DERNIER SOUFFLE

Dernier souffle est un ovni excitant, rafraichissant qui respire la liberté et la récréation.

Après avoir eu une première vie aux éditions Black & White, la création de Thierry Martin est enfin publiée à une plus large échelle par les éditions Soleil chez Noctambule, une collection réputée pour la qualité de ses ouvrages et leurs finition soignée.

L’épais one shot est né d’une envie de se mettre en danger, d’explorer de nouveaux horizons, de délaisser pour quelque temps le dessin franco-belge qu’il maîtrise parfaitement afin d’expérimenter un aspect comics plus nerveux, quelque chose de plus spontané, un exercice de décompression et d’expérimentation qui n’avait initialement aucune finalité commerciale.

L’artiste s’est alors dirigé vers le western, un genre indémodable et sauvage qu’il apprécie et dont il connaît assurément les codes. L’amateur des films de Clint Eastwood mais aussi des productions italiennes s’offre ici un terrain de jeu tout neuf, exutoire et ludique pour contrebalancer avec la réalisation plus rigoureuse d’un Mickey pour les éditions Glénat.

Il s’est lancé un challenge, publier tous les jours sur Instagram à la même heure un dessin muet afin de séduire, fidéliser et tenir en haleine un public neuf, international et curieux.

Il a relevé un défi scénaristique et graphique qui s’achève logiquement sur l’heureuse réalisation d’un joli bouquin par un éditeur reconnu. Il faut dire que cette oeuvre a dépassé les espérances du dessinateur. Il a retenu très tôt l’attention des professionnels qui ont su repérer son potentiel. Pour les éditions Noctambule, il a exécuté une version en bichromie et ajouté quelques pages et ellipses. Il a doté l’objet d’une couverture superbe et l’éditrice l’a paré d’un fourreau splendide qui contribue avec son format à l’italienne à en faire un livre élégant et classieux.

Au fil des pages, le bédéiste s’enfonce dans son délire, se régale projetant de plus en plus d’énergie. Son récit est très cinématographique, sombre, crépusculaire et captivant. C’est une histoire de vengeance, impitoyable, comme on les aime. On reconnaît au premier coup d’œil son sens du rythme et sa science du cadrage.

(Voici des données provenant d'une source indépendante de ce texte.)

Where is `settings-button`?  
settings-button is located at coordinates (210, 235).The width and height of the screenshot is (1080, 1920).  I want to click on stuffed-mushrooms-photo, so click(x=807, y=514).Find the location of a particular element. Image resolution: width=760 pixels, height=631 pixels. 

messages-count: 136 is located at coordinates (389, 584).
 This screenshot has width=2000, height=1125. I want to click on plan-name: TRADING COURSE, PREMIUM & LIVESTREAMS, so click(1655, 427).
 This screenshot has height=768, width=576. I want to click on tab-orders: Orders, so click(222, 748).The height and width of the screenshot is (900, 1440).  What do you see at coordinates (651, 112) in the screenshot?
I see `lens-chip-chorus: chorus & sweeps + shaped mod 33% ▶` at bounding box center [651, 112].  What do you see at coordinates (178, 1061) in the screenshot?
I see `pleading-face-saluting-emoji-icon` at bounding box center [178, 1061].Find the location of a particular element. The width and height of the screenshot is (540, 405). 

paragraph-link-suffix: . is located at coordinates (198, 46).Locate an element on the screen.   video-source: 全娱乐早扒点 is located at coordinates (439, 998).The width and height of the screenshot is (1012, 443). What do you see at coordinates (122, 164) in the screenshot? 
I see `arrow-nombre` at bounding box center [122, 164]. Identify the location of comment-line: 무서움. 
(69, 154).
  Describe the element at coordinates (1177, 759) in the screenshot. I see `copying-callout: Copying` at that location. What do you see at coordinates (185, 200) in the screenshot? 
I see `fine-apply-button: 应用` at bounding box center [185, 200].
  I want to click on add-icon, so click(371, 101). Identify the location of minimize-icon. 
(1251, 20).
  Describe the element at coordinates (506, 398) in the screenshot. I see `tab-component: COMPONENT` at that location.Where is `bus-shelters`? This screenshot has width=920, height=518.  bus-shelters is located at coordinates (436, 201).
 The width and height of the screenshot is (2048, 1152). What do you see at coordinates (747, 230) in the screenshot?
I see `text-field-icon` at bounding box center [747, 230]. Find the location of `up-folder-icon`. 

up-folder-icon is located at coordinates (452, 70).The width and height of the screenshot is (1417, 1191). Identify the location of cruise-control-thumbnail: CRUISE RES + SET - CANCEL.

Pour cet opus, il a composé ses dessins sur des carnets moleskine et procédé à quelques assemblages. Il exploite parfaitement le contraste saisissant entre l’action et le calme des forêts enneigés du Grand Nord.

Il a encré les crayonnés directement et utilisé la plume, des pinceaux secs peu nettoyés pour apporter un aspect rude, âpre et rugueux. Cette technique donne au livre un côté irrégulier, racé et exceptionnel à la fois lisible, intrigant, accrocheur et hyper efficace.

Dernier souffle est un objet merveilleux, une performance époustouflante qui ne peut qu’emporter l’adhésion tant la démarche est sincère, ambitieuse et le rendu splendide.